次にご紹介する戦後のアジアの詩も、同じヴィジョンを持っています。高俊明という人の詩です。台湾の高牧師は、戦後の民主化運動の過程で投獄された人です。その獄中の詩をわたしが知ったのは、この方が釈放後来日なさったときでした。まだ12歳だったわたしは、本人が流暢な日本語で朗読なさるこの詩をうかがったとき、日本の過ちを含むアジアの近代史の罪と悲惨のこともよくわからないまま感動して涙を流したことを覚えています。「サボテンと毛虫」という詩です。

   わたしは求めた
   美しい花束を
   しかし 神さまは とげだらけのサボテンをくださった。
   
   わたしは求めた
   愛らしい蝶を
   しかし 神さまは ゾッとするような毛虫をくださった
   わたしは
   なげき 悲しみ 失望した
   
   しかし 多くの日が過ぎ去ったあと
   わたしは目を見張った
   
   サボテンが多くの花を開いて 美しく咲き乱れ
   毛虫が愛らしい蜘蝶になって 春風に舞い舞うのを
 
   すばらしい神さまのご計画

ああ、ボンヘッファーも高も、弱さの中で待っていた人でした。夜がやがて白み、ついに解放の明日がくるまで。サボテンが花を開き、毛虫が蝶となるまで。彼らは、弱さの中で強い希望を持っているので、心は燃えていました。そうです、「弱さの中でこそ強い」ということこそ、愛の特性、しるしです。二人には愛がありました。だから、体は死の脅威にさらされても、魂は死の境遇に負けませんでした。旧約聖書の「愛の歌集」である『雅歌』にあるように「愛は死のように強い」のだということを、二人は教えてくれます(雅歌8章6-7節)。

二つの詩に共通するのは、忍耐を支える信頼と希望の視野、愛の持久力です。これが、最初から最後まで残る、わたしたちの道のイメージなのです。

 親愛なるJ、親愛なるO、結婚の喜びの席にはちょっと重いテーマとなりました。でも、O、あなたがかつて言ってくれたことを思い出します。聖書の愛とはロマンティックなそれとは違う、仕える愛だと。J、あなたが結婚の準備の中、また洗礼の準備の中で確認したことは、愛はやすっぽい恵みではなく、これまでと違う価値観や人生に踏み出させる力をもった価高いものだ、ということだったと思います。わたしたちは改めて、愛の深さ、強さを学んだのでした!

神と人との夫婦関係と愛

 さて、聖書(特に旧約)では、神と人(民)とが夫婦に譬えられます。神は、今日の二人のように、人間と「愛」の契りを結ぶパートナーだというのです。その契約の中では、互いに仕え合うということが約束されていました。

だからこそ、聖書の中では、愛がすべての生き方、道の教えの要約になるのです。ナザレのイエスが、二つの聖書の箇所を引用しながら、古いイスラエルの教えを「神の愛」と「隣人の愛」に要約なさったことは有名です。

(対象の座標に関する記録)
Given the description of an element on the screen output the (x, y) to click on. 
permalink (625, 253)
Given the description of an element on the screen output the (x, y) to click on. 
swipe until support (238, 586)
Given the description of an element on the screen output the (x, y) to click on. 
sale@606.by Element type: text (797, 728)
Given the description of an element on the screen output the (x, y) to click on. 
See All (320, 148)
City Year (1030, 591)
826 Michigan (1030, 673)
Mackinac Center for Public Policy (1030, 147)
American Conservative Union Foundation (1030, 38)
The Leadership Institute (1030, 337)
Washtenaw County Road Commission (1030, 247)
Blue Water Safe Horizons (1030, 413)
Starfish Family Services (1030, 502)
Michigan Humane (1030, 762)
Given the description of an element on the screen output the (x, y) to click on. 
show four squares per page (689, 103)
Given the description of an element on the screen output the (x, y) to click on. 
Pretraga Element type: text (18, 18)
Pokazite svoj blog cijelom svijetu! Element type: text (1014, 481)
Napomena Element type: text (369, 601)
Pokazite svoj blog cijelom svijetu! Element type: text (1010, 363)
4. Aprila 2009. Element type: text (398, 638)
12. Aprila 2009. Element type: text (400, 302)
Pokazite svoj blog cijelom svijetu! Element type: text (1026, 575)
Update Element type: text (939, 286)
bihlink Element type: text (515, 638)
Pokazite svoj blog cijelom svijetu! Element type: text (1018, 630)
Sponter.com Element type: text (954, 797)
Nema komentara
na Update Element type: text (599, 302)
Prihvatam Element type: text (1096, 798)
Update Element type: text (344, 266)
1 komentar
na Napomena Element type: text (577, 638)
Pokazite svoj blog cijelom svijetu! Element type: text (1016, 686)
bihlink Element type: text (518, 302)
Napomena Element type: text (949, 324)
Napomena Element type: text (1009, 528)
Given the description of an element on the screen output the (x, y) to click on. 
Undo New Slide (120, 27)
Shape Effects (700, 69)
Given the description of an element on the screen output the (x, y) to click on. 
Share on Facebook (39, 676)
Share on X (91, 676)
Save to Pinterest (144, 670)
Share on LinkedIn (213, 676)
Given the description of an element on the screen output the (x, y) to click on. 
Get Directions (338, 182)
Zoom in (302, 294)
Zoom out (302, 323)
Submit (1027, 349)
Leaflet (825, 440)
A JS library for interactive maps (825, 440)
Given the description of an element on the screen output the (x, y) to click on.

演習課題 –
聖書における愛を語る本文を、最後の文に続けて書き進めてください。

課題の結果 –
イエスの十字架―神の犠牲愛

 さらに、イエスは言葉ばかりでなく、行いにおいても、生涯その教えを実践した方でした。新約聖書によれば、彼は、他者のために命をささげる十字架の死という究極の破局に至るまで、愛を貫き通されたのです。いわば、イエスは、ついに、愛の「犠牲」となりました。十字架が明らかにしたものは、奉仕と犠牲の備えのある、神の愛でした。その死が同時に明らかにしたものは、人間のために忍耐し、ついにはすべてを投げ出しても人を救おうとされた神の姿です。十字架刑の絵やイメージを頭に思い描いてみてください。「深いほどに、より痛ましいのが愛だ」、というゴットヘルフの言葉にもっとも当てはまるのは、あの十字架上の神の御子の姿です。わたしたちの愛の道のイメージは、ついにここに極まります。今やわたしたちは、神ご自身の愛に満ちた姿に出会い、「神こそが愛」だと知ったのです(新約聖書ヨハネの手紙一4章8節)!

これこそ、イエスがその生と死によって示されたことでした。キリストの十字架は、神の愛の証です。イエスは、死してもなお、それを超えて愛が生きることを明らかにしました。この死を超えた永遠の愛の確信が、愛は人を死から蘇らせるという特別な信仰に繋がっていったことは、不思議なことではありません。その根幹は、愛は死んでも生きる、という信頼だからです。それは、愛は死よりも強いという信仰、神はそれゆえ人にイエス・キリストをとおして、永遠の命を与えたもうという希望です。

愛し合いましょう―愛に出会いを与えられた夫婦へ!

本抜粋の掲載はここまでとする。